# ninja



## adamjason (May 16, 2008)

the best style to fight a ninja 
would be?

sorry about the spelling...


----------



## SageGhost83 (May 16, 2008)

You're kidding, right? Please tell me that you are joking. Okay, I'll bite. The best style to fight a ninja is the style that you do best and feel most comfortable with. In other words, there really is no one "best" style, you must find the style that works best for you as an individual.


----------



## SageGhost83 (May 16, 2008)

By the way, welcome to MT!


----------



## MBuzzy (May 16, 2008)

Please define the term "Ninja."  Are we referring to practitioners within the Bujinkan and students of Hatsumi Sensei or ancient Japanese mythical creatures?

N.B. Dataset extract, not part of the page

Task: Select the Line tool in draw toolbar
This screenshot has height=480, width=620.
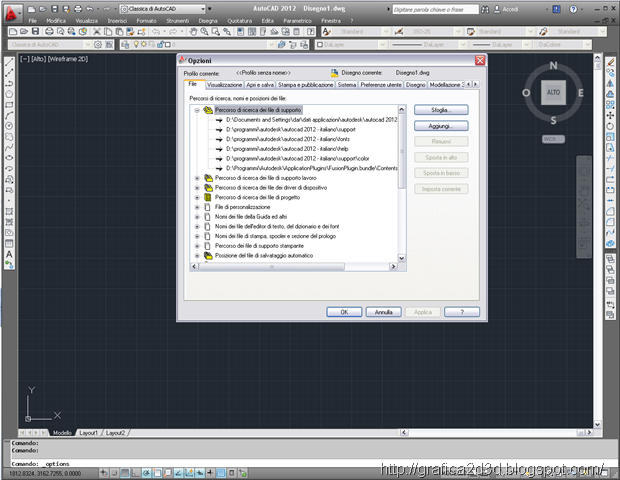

I would have to agree with SageGhost in full.  Without getting into the "Whose style is best" argument....whichever style you do and are comfortable with is the best to fight with.


----------



## KenpoTex (May 16, 2008)

was this actually supposed to be a serious topic?


----------



## Tez3 (May 17, 2008)

kenpotex said:


> was this actually supposed to be a serious topic?


 
Give the OP the benefit of the doubt! It could lead to an interesting discussion if we make it so.


----------



## Topeng (May 17, 2008)

With Michael Dudikoff


----------



## adamjason (May 17, 2008)

no nothing real


----------



## terryl965 (May 17, 2008)

This is a very easy answer, come on. The best and only style to defeat a ninja, is Karate Kid wax on wax off.Go Miaygi


----------



## JadecloudAlchemist (May 17, 2008)

A gun from 3 feet away.


----------



## thetruth (May 17, 2008)

Do those with blackbelts in ninjitsu refer to themselves as ninjas???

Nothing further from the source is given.